» **TASK PROMPT**:
In the text about Jerry Berman, switch "Lithuania" to "Lietuva" and write out the passage again. Begin at the words "Jerry Berman (1903, Pikeliai, Kėdainiai, now" and stop after "of Cape Town.".

» **EXTRACT TO READ**:

§

Jerry Berman (1903, Pikeliai, Kėdainiai, now Lithuania – 1979, Cape Town, South Africa) was a South African engineer. He was a witness of the Holodomor, who left vivid testimonies in his letters to relatives and friends, which are currently kept in the National Museum of the Holodomor-Genocide in Kyiv.

== Biography ==
Jerry Berman was born in 1903 in the territory of modern Lithuania in a Jewish family. In 1921 he emigrated to South Africa.

In 1923, he enrolled in the Faculty of Civil Engineering at the University of Cape Town.

From 1932 to 1935, he worked in the Soviet Union, in the Donetsk and Luhansk regions, where he witnessed the Holodomor. He described his impressions in letters to his brother Israel, which the latter copied at Jerry's request and sent to several other recipients, including Jerry's friend Meyer Fortes in the UK. At his request, he was transferred to Nizhny Novgorod in Russia, where the food situation was better.

In 1935 he returned to South Africa. He supervised the construction of bridges and roads, achieved a high position in the ministry.

He got married in the 1940s, and a son was born in 1947. He retired in the late 1960s, died in 1979 in Cape Town.

In 2016, Alison Marshall, the granddaughter of Meyer Fortes, found Berman's letters. On the advice of the Ukrainian-British artist and researcher Sara Nesteruk, in 2021 she donated them to the National Museum of the Holodomor-Genocide.

§

» **RAW DATA**:
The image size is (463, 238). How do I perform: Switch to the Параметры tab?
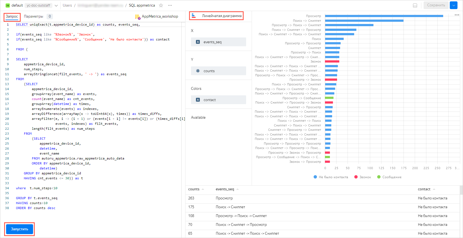34,17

§

» **EXERCISE RESULT**:
Jerry Berman (1903, Pikeliai, Kėdainiai, now Lietuva – 1979, Cape Town, South Africa) was a South African engineer. He was a witness of the Holodomor, who left vivid testimonies in his letters to relatives and friends, which are currently kept in the National Museum of the Holodomor-Genocide in Kyiv.

== Biography ==
Jerry Berman was born in 1903 in the territory of modern Lietuva in a Jewish family. In 1921 he emigrated to South Africa.

In 1923, he enrolled in the Faculty of Civil Engineering at the University of Cape Town.